▸ EXCERPTED PASSAGE:
Transformer Encoders

A transformer encoder is a neural network block that maps a sequence of input vectors to a sequence of contextualized output vectors. It is used when the whole input sequence is available at once and each position may attend to every other position.

Transformer encoders are common in text understanding, image understanding, speech representation learning, retrieval, classification, tagging, and multimodal systems. BERT-style language models, Vision Transformers, and many embedding models are based on encoder architectures.

The Encoder Problem

Suppose we have an input sequence of length $T$ . Each element of the sequence is represented as a vector of dimension $D$ . We write the input as

X \in \mathbb{R}^{B \times T \times D},

where $B$ is the batch size, $T$ is the sequence length, and $D$ is the model dimension.

For a sentence, each position may correspond to one token. For an image, each position may correspond to one patch. For audio, each position may correspond to one frame or segment.

The goal of the encoder is to produce another sequence

H \in \mathbb{R}^{B \times T \times D}.

The output has the same sequence length as the input, but each output vector contains information from the whole sequence.

For example, in the sentence

\text{The bank approved the loan}

the representation of the word “bank” should depend on nearby and distant words. The word “loan” helps determine that “bank” refers to a financial institution. A transformer encoder computes such contextual representations by allowing each token to attend to other tokens.

Encoder Input Representation

A transformer encoder does not process raw tokens directly. Tokens are first mapped to vectors by an embedding layer.

If the vocabulary size is $V$ , the embedding table is

E \in \mathbb{R}^{V \times D}.

A token ID $i$ selects row $E_i$ , which becomes the input vector for that token.

For a batch of token IDs

\text{tokens} \in \mathbb{N}^{B \times T},

the embedding layer produces

X_{\text{tok}} \in \mathbb{R}^{B \times T \times D}.

In PyTorch:

import torch
from torch import nn

B, T, V, D = 4, 16, 30_000, 768

tokens = torch.randint(0, V, (B, T))
embedding = nn.Embedding(V, D)

x_tok = embedding(tokens)
print(x_tok.shape)  # torch.Size([4, 16, 768])

Token embeddings alone do not tell the model where a token appears in the sequence. A transformer encoder therefore adds positional information.

A common form is learned positional embedding:

X = X_{\text{tok}} + X_{\text{pos}},

where

X_{\text{pos}} \in \mathbb{R}^{1 \times T \times D}.

In PyTorch:

pos_embedding = nn.Embedding(T, D)

positions = torch.arange(T)
x_pos = pos_embedding(positions)[None, :, :]

x = x_tok + x_pos
print(x.shape)  # torch.Size([4, 16, 768])

▸ DIRECTIONS:
1) Decide whether each statement below agrees with the passage on transformer encoders. Answer yes or no for each, and quote the words of the passage that settle it. (a) The encoder's output sequence differs in length from its input sequence. (b) Token embeddings by themselves tell the model where each token appears in the sequence. (c) When the input is an image, a position may correspond to a single patch.
2) Carry on with the passage on transformer encoders, starting after its final line.

▸ DATA SHOWN:
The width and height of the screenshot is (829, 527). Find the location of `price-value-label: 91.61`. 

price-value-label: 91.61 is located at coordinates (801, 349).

▸ ANSWERS PROVIDED:
1)
(a) No: "The output has the same sequence length as the input"
(b) No: "Token embeddings alone do not tell the model where a token appears in the sequence."
(c) Yes: "For an image, each position may correspond to one patch."

2)
The same positional vectors are broadcast across the batch.

Encoder Layer Structure

A standard transformer encoder is built by stacking several encoder layers. Each layer contains two main sublayers:

Multi-head self-attention.
Feedforward network.

Each sublayer is wrapped with a residual connection and normalization.

The common pre-normalization encoder layer has the form

Y = X + \text{SelfAttention}(\text{LayerNorm}(X)),

H = Y + \text{FeedForward}(\text{LayerNorm}(Y)).

The output $H$ becomes the input to the next encoder layer.

The residual connections preserve information and improve gradient flow. Layer normalization stabilizes the scale of activations. Self-attention mixes information across sequence positions. The feedforward network applies a nonlinear transformation independently at each position.

Self-Attention in the Encoder

Self-attention is the central operation in a transformer encoder. Each position creates three vectors: a query, a key, and a value.

Given input

X \in \mathbb{R}^{B \times T \times D},

we compute

Q = XW_Q,\quad K = XW_K,\quad V = XW_V,

where

W_Q,W_K,W_V \in \mathbb{R}^{D \times d_k}.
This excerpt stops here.